Hi, I wonder if anyone currently at The Peterborough Show can help.

I was at Peterborough today - went by car for the day- and bought an external cover for the fridge vent on my Hymer. The chap said this was the correct cover for my model and I foolishly believed him. Well it isint quite the right one and I now need to contact the people I bought from. I paid cash and have no receipt so have no contact details!

It was a small stall and only selling these covers I think. My question is can anyone tell me the name of the company or better still contact details.

Any info greatly appreciated. 

Hope you are all enjoying the show in this fine weather.


David


----------



## DABurleigh (May 9, 2005)

David,

It is a big show. Can you give a clue where it is, or what's next to it?

Dave


----------



## DaveJM (Dec 29, 2008)

David,

I think the stand was around 191, 192, at least along that line of smaller stands. I will try calling the tel nos of the stands in that area tomorrow/Monday as I don't think they are all mobile nos.

Thanks


David


----------



## DABurleigh (May 9, 2005)

David,

Sounds to me like Leisure-Serve UK 01869-247936. I'll check it out on my breakfast/the dog's morning walk.

MHF were very inconsiderate to my cholesterol pitching us next to where you can set yourself up for the day with a full English breakfast! 

Dave


----------



## clianthus (Jul 8, 2006)

DABurleigh said:


> MHF were very inconsiderate to my cholesterol pitching us next to where you can set yourself up for the day with a full English breakfast!
> 
> Dave


I negotiated a good pitch this year then Dave :lol: :lol:


----------



## geraldandannie (Jun 4, 2006)

DABurleigh said:


> MHF were very inconsiderate to my cholesterol pitching us next to where you can set yourself up for the day with a full English breakfast!

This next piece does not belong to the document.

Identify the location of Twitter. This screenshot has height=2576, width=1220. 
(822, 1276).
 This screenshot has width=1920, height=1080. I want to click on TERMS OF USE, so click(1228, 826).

... and don't forget the cream teas :wink: Not that I'd know anything about that 

But don't forget we're at a show that has a lovely lake around 20-30 minutes' walk away. Tess has learned to swim at this rally 

Gerald


----------



## DABurleigh (May 9, 2005)

10/10, Jen, thank you! 

Good news on Tess, Gerald; I love watching dogs swim & play in the water 

Dave


----------



## JohnsCrossMotorHomes (Jul 21, 2007)

DaveJM said:


> I was at Peterborough today - went by car for the day- and bought an external cover for the fridge vent on my Hymer. The chap said this was the correct cover for my model and I foolishly believed him. Well it isint quite the right one and I now need to contact the people I bought from. I paid cash and have no receipt so have no contact details!
> David


The cheapo vents do not fit Dometic fridges, if you want the correct one, please give us a ring.

Peter


----------



## DABurleigh (May 9, 2005)

David,

Yup, they look like the ones. They will also be at Newbury if it helps, but phone Annabel on 07768 980160.

I'd buy the wrong thing off her; nice lady!

Dave


----------



## DaveJM (Dec 29, 2008)

Dave,

Many thanks for your help - much appreciated.

I have to say that although I joined MHF a while ago I have only recently started participating - what an excellent bunch of people with such a vast knowledge base to tap into - most with a real sense of humour which always helps.


Also interesting to see how a post about external fridge vent covers can turn into a discussion about full english breakfasts and cream teas!!!

Enjoy the rest of your stay and hope the weather holds up.


David


----------